Full write-up on the blog:
A single #define HBRIDGE build flag (set per environment in platformio.ini)
switches all hardware-specific code. The physics is identical between the two.
| Environment | Board | Haptic output |
|---|---|---|
feather |
Adafruit ESP32-C6 Feather + MAX98357A I2S amp | Audio to a voice-coil actuator (TITAN Haptics) |
hbridge |
Microbots CodeCell C6 Drive | H-bridge PWM to a motor / actuator |
Both use a BNO085 9-DOF IMU for tilt sensing.
The ESP32-C6 is single core, so timing is handled with three FreeRTOS tasks:
taskIMU(priority 3): reads the BNO085 as fast as I2C allows.taskPhysics(priority 5): runs the simulation at exactly 1 kHz.taskComms(priority 1): serial and BLE commands, telemetry at ~58 Hz.

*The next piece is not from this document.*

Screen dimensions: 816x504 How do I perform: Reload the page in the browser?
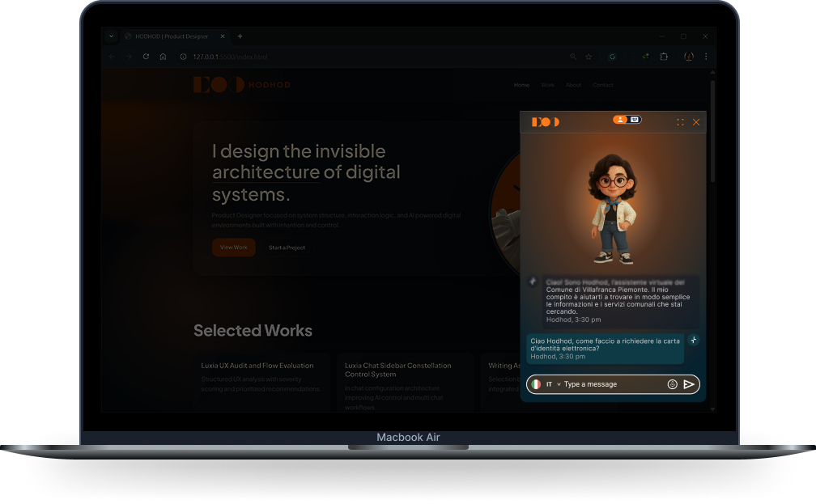point(147,57)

Three simulation modes, selectable at runtime: ROLLING (solid sphere),
SLIDING (Coulomb friction), and MARBLES (a 3D box of three marbles of
different mass and radius). Source is split across main.cpp, physics.cpp,
haptic.cpp, imu.cpp, comms.cpp, and marbles.cpp in src/.

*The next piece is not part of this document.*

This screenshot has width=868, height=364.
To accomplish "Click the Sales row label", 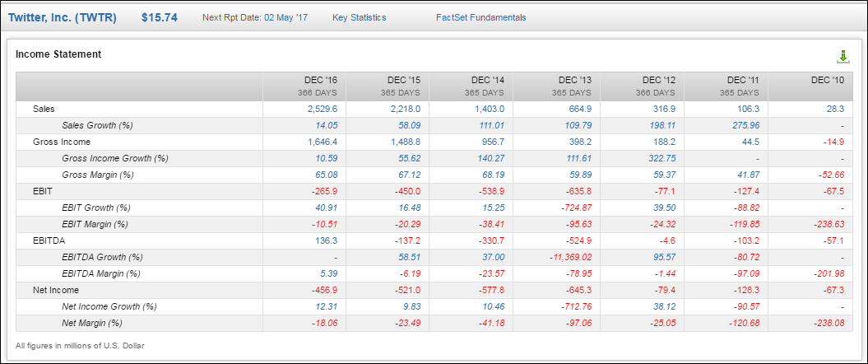I will [x=45, y=109].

This project uses PlatformIO. From the repo root:
# Build
pio run -e feather
pio run -e hbridge
# Build and flash
pio run -e feather --target upload
pio run -e hbridge --target upload
# Serial monitor (115200 baud)
pio device monitorA fix_toolchain_path.py pre-script runs automatically before every build to
work around two known issues on Windows (the RISC-V compiler path and a
littlefs-python version pin). See CLAUDE.md for details.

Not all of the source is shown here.